3.5 Backup Memory Criterion

In DQN algorithms, the agent experiences are stored in order to train the neural networks. A batch technique is used for this purpose [15]. In the backup memory proposed in this work, best experiences are saved, and they are only replaced by others with better reward values, which prevents these good solutions from being lost.

In a random position of the batch, current information is replaced by experiences of the backup memory. Therefore, the batch contains information from the database of experiences (good and bad ones) and from the backup memory (best experiences). In this work, backup memory is used with the Double DQN algorithm and the results show a good performance compared to the other algorithms.

4 Results

The initial parameters are the same for all algorithms. The number of epochs is 200 and the learning process runs 100 iterations, though it can end before if the agent receives a penalty. The tests are evaluated along 5 independent runs.

In Figs. 2 and 3, the mean values of the Pearson coefficient for monomodal registration are presented. In Fig. 3, the double-back_ algorithm, which uses the backup memory criterion, achieved a better correlation factor than the other algorithms.

Fig. 2.
figure 2

Mean of monomodal registration results obtained according to parameters of Test 1.

Fig. 3.
figure 3

Mean of monomodal registration results obtained according to parameters of Test 2.

In Figs. 4 and 5, the mean values of mutual information for multimodal registration are presented. The double-back_ algorithm shows a similar performance to other Deep Networks algorithms.

Fig. 4.
figure 4

Mean of multimodal registration results obtained according to the parameters of Test 1.

Fig. 5.
figure 5

Mean of multimodal registration results obtained according to the parameters of Test 2.

In Tables 2 and 3, the mean values of similarity measures and errors computed for monomodal and multimodal registration tests are presented. The tables show the performance of each algorithm through mean values of similarity measures and error between target and obtained parameters.

Table 2. Performance of RL algorithms achieved during Monomodal registration.
Table 3. Performance of RL algorithms achieved during Multimodal registration.

Finally, average of times spent during the tests are presented in Table 4.

Table 4. Average time spent by each algorithm during tests.

5 Conclusions

In this work, the Reinforcement Learning paradigm is applied to medical image registration. A performance comparison study between four RL algorithms is presented. The registration process is an optimization problem where a similarity measure is maximized. RL allows that an agent could be trained in order to find the best parameters in medical images considering rigid deformations.

In all cases, the algorithms gave successfully results which allow a significant improvement in similarity between the target images and registered images. According to the results, Q-learning, Double-DQN and Double-DQN with backup memory show better performances than the others.

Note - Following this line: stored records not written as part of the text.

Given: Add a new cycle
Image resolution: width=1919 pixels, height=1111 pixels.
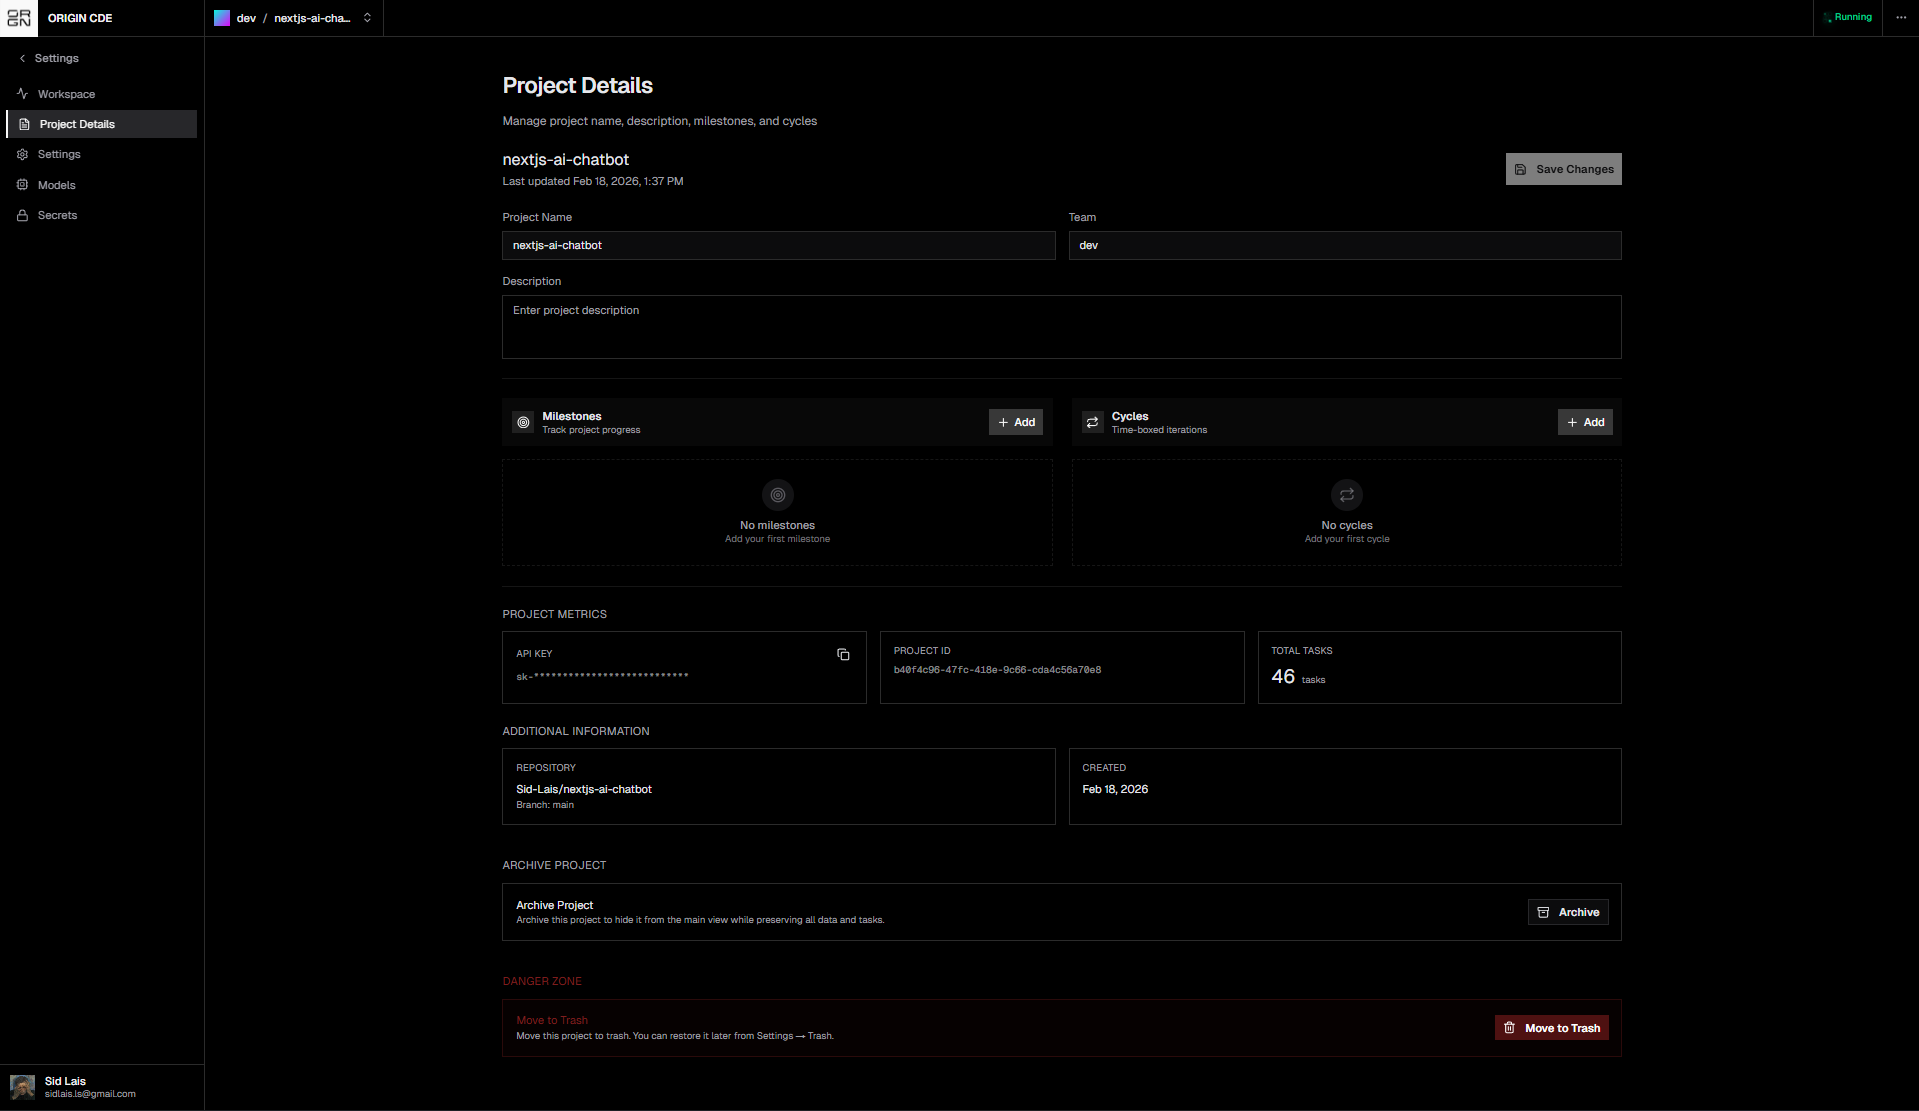Looking at the screenshot, I should [1584, 422].
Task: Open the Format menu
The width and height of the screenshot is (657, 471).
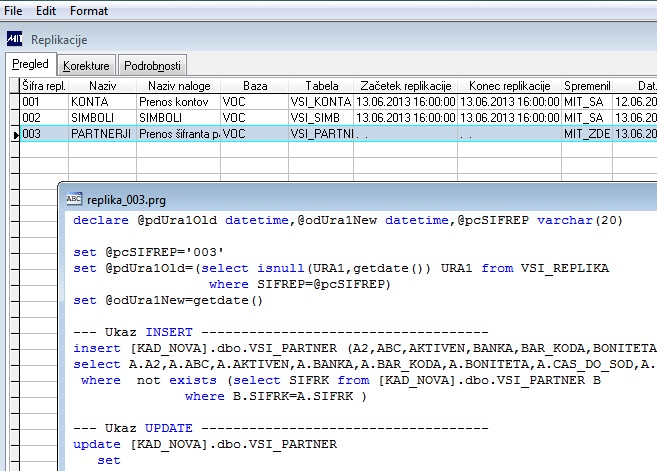Action: (89, 10)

According to the results, the mean error obtained by Double-back is reduced around of 37% in Test1 and 35% in Test2 compared with the highest error achieved by each algorithm. Q-learning and Double-DQN reduce the mean error around of 24% in Test1 and 19% in Test2. Moreover, these algorithms also use a reasonable time for the training process which is important in reference to computational resources available.

Future work focuses on analyzing the optimum size of batch and backup memories to optimize the training of the deep neural networks which could improve their performance and to maximize the reward values. The RL paradigm could also be applied in nonlinear registration.